Backtest: Looping





Kerry Back

  • We’ll stick with monthly portfolio formation.
  • At the beginning of each month, choose what seems to be the best portfolio (possibly including shorts) based on the data available at that time.
  • Hold the portfolio for a month and record the return.
  • Rinse and repeat.

  • Example: Jan 1, 2020. All data prior to 2020 is regarded as training data.
  • We can use it to train models, compare hyparameters, and compare models.
  • To compare hyperparameters and models and avoid over-fitting, we should split the training data into train and test, or cross validate.
  • To do extensive model and hyperparameter search at each month in a long time period will be slow.

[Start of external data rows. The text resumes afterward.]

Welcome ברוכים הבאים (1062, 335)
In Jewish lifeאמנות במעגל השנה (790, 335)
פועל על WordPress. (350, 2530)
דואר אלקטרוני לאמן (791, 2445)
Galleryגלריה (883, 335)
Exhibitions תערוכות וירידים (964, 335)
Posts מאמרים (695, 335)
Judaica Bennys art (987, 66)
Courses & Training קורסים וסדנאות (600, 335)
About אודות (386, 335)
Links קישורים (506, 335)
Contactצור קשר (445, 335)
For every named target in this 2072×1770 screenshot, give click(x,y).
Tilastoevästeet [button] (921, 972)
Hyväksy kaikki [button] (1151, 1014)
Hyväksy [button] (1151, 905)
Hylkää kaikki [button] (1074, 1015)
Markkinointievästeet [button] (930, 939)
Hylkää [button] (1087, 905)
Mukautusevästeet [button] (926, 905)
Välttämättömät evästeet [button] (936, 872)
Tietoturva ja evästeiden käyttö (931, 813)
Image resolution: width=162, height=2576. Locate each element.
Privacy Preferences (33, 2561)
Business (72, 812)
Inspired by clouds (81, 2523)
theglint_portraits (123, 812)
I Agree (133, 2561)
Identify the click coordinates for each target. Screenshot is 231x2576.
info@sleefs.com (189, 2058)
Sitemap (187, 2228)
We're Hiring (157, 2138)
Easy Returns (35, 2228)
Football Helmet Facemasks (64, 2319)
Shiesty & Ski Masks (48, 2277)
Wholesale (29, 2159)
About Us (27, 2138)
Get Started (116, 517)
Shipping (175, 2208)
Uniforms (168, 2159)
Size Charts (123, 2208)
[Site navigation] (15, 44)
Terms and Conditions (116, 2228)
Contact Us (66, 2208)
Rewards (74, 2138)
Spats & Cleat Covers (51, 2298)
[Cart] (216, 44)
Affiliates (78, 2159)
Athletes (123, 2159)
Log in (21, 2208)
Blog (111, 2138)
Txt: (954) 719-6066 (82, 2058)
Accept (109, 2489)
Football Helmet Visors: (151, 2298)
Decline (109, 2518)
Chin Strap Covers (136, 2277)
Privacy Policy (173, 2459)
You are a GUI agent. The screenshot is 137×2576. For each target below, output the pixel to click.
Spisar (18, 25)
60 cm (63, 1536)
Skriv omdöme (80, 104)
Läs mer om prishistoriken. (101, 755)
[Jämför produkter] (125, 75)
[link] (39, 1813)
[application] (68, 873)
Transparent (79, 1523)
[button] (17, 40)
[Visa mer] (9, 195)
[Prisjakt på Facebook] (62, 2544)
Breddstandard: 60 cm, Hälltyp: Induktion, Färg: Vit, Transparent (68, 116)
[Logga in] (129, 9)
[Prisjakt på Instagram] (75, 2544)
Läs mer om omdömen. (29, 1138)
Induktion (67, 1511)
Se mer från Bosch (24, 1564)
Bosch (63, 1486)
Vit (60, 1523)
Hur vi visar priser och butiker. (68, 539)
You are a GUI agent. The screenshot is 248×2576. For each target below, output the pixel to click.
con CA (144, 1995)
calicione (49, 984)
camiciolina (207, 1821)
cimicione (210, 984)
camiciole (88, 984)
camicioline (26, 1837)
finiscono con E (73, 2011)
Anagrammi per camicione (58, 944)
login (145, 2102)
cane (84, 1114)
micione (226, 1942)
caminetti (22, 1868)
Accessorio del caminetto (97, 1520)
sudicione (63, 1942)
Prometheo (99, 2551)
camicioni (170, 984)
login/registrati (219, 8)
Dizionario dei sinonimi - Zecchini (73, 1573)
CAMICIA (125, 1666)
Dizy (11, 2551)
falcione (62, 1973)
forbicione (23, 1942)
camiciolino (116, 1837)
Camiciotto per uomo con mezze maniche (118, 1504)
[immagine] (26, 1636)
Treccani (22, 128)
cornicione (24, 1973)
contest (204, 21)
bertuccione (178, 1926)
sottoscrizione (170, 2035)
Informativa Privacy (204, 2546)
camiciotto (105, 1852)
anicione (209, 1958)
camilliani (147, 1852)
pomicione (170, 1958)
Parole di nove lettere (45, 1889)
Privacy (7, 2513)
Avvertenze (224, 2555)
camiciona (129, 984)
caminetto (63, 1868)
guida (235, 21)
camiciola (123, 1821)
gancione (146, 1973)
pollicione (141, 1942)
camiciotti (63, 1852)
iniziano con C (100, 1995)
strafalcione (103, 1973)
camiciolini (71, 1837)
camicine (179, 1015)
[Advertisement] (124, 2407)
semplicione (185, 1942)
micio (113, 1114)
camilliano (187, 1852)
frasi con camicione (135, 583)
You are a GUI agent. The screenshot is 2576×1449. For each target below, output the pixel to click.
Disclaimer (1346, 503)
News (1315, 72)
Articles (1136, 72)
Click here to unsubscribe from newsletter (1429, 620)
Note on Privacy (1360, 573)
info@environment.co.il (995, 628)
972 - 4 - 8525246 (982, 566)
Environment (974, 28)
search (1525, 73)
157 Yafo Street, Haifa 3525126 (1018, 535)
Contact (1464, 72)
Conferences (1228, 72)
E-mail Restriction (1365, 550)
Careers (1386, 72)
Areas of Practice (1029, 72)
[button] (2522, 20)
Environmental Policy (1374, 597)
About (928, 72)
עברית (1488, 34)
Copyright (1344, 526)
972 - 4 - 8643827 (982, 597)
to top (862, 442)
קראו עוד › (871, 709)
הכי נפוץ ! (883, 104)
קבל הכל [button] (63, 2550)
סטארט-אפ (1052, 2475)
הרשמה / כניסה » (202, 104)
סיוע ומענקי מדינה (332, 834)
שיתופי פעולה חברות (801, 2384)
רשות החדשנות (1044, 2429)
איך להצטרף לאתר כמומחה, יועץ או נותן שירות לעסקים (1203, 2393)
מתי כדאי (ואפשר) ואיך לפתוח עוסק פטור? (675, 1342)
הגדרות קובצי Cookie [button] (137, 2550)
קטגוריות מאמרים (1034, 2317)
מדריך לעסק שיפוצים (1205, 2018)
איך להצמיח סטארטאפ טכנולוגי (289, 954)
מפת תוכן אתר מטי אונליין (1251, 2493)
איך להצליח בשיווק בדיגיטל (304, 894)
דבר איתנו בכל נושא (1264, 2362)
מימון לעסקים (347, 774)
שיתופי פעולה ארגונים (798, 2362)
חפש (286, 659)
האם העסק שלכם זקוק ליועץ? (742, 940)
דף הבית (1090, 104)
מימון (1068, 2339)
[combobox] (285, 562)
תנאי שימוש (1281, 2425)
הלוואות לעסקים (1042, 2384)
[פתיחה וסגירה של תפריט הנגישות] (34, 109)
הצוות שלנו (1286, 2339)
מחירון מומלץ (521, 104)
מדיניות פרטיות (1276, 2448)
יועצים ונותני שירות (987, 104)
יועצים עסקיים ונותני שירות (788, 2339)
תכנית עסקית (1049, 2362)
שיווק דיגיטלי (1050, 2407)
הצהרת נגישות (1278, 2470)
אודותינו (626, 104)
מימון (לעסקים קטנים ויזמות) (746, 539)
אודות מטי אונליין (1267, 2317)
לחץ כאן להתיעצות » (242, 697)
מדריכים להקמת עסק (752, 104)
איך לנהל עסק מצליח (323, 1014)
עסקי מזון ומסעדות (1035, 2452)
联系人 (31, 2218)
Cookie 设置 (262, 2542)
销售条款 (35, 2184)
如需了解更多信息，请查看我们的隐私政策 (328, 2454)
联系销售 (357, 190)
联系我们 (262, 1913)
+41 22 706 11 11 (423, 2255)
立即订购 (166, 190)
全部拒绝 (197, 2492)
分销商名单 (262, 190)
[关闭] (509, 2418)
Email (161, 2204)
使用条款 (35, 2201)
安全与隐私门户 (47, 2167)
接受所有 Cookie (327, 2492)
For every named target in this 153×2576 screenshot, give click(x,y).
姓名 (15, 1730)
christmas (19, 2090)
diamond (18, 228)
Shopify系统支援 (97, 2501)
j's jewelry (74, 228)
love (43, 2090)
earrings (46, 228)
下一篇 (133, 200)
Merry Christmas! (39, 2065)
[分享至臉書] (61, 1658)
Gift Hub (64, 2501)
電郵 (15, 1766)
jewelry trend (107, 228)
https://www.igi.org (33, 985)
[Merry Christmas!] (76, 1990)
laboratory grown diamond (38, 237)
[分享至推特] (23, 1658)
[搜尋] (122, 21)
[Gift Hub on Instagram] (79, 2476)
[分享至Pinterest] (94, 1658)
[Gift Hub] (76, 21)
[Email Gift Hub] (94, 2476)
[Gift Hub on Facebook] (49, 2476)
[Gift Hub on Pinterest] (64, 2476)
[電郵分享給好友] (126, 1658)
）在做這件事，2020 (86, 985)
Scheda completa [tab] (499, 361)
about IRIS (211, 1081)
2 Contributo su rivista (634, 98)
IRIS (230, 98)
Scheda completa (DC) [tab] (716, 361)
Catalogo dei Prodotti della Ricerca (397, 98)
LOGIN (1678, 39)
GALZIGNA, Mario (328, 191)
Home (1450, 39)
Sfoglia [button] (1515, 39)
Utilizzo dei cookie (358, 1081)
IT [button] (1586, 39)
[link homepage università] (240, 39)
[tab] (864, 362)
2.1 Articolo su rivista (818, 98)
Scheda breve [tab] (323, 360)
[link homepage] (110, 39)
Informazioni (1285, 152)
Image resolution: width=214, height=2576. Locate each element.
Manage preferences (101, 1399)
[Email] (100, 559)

  • Given limited computer resources, we will simplify. We will just train each month, rather than train/validate/test each month.
  • To simplify further, we will just train some months and use the trained model to form predictions for several following months. Example: train every five years:
df = df.set_index(["date", "ticker"])
dates = ["2005-01", "2010-01", "2015-01", "2020-01", "3000-01"]
for train_date, end_date in zip(dates[:-1], dates[1:]):
  train at train_date
  predict at train_date ... up to but not including end_date
  store predictions in a (date, ticker) indexed series
df["predict"] = predictions

predictions = None
for train_date, end_date in zip(dates[:-1], dates[1:]):
  fltr1 = df.index.get_level_values("date") < train_date
  fltr2 = df.index.get_level_values("date") < end_date
  train = df[fltr1]
  test = df[~fltr1 & fltr2]
  Xtrain = train[features]
  ytrain = train["ret"]
  Xtest = test[features]
  pipe.fit(Xtrain, ytrain)
  pred = pipe.predict(Xtest)
  pred = pd.Series(pred, index=test.index)
  predictions = pd.concat((predictions, pred))
df["predict"] = predictions